The problem: From the text on how AI agents read the web, give again the part that opens with the words containing "02 — What really" and closes with "every ad placeholder.", substituting "online service" for "web service".

Excerpted text:
----

Why we built this
The web wasn't built
for AI agents.
And that gap — between how the web delivers information and how AI agents consume it — is costing everyone, every day.
01 — A new kind of reader
When a human opens a browser, they see a rendered page — layout, colors, fonts, images. The browser does an enormous amount of work to make raw HTML and CSS look like a product. That work is invisible to users, and that's the point.
AI agents don't see any of that. They receive raw text — tokens — and reason over it. They don't need a sidebar. They don't need a navigation menu. They don't need JavaScript that animates a hero section.
AI agents are a fundamentally different class of client, and the web was not designed with them in mind.
02 — What really happens
When an AI agent needs to use a web service — look up the weather, search a product catalog, check an exchange rate — here's what actually happens if there's no structured interface:
The agent fetches the page. It receives HTML — the full document, including every script tag, every style block, every nav element, every ad placeholder.
All of that becomes tokens. A typical modern webpage is 500KB–2MB. At roughly 4 characters per token, that's 125,000–500,000 tokens loaded into context.
The agent has to parse and reason over this mess. Where's the actual data? Is that a price or a nav label? Is that an API endpoint or a marketing URL?
Maybe it finds what it needed. Maybe it hallucinated something from the noise. Maybe it hit a context limit and gave up.
This isn't a rare edge case. This is how most AI agents interact with most of the web, right now.
The cost isn't abstract. Token usage is directly billed by every major AI provider. Latency is real — fetching and processing a 2MB page takes seconds. Reliability is a problem — HTML structure changes constantly, and any hardcoded parsing breaks.
03 — The three bad options
Developers building AI agents have known about this problem. The workarounds they've reached for:
Scrape HTML
Load the page, strip tags, hope the text is structured enough to reason over. Token-heavy, fragile, noisy.

----

Dataset content:

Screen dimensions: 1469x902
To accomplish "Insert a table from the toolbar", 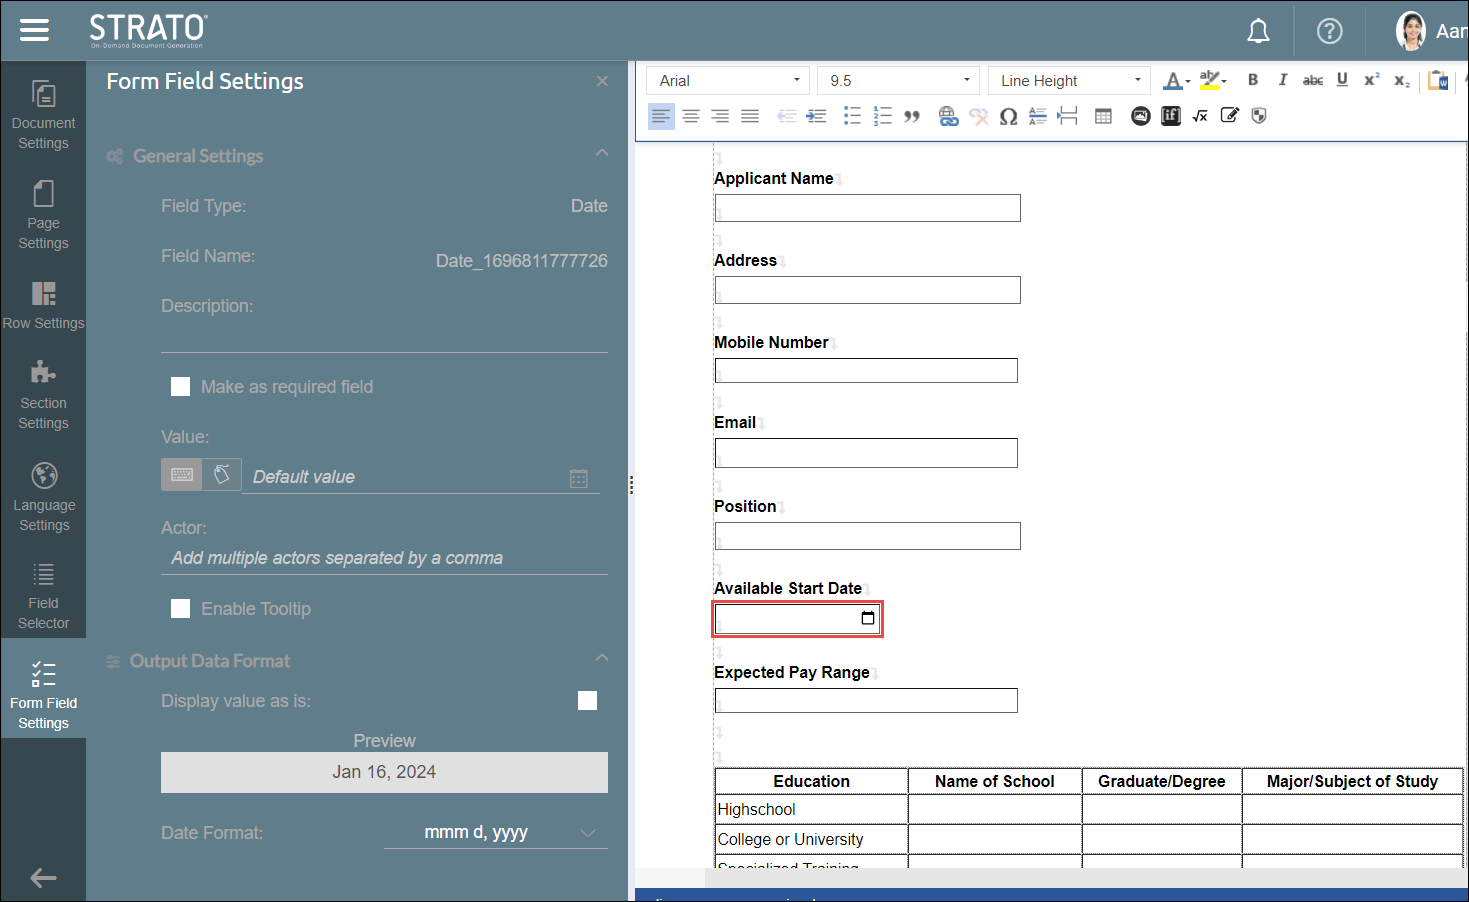I will point(1103,117).
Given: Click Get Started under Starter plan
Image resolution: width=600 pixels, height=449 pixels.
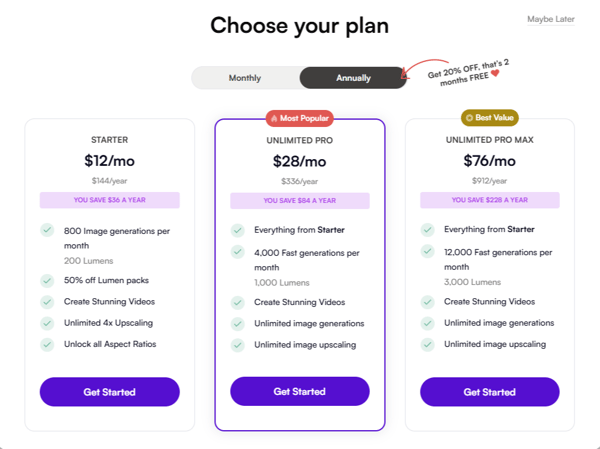Looking at the screenshot, I should (110, 392).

----

Finished exercise:
02 — What really happens
When an AI agent needs to use a online service — look up the weather, search a product catalog, check an exchange rate — here's what actually happens if there's no structured interface:
The agent fetches the page. It receives HTML — the full document, including every script tag, every style block, every nav element, every ad placeholder.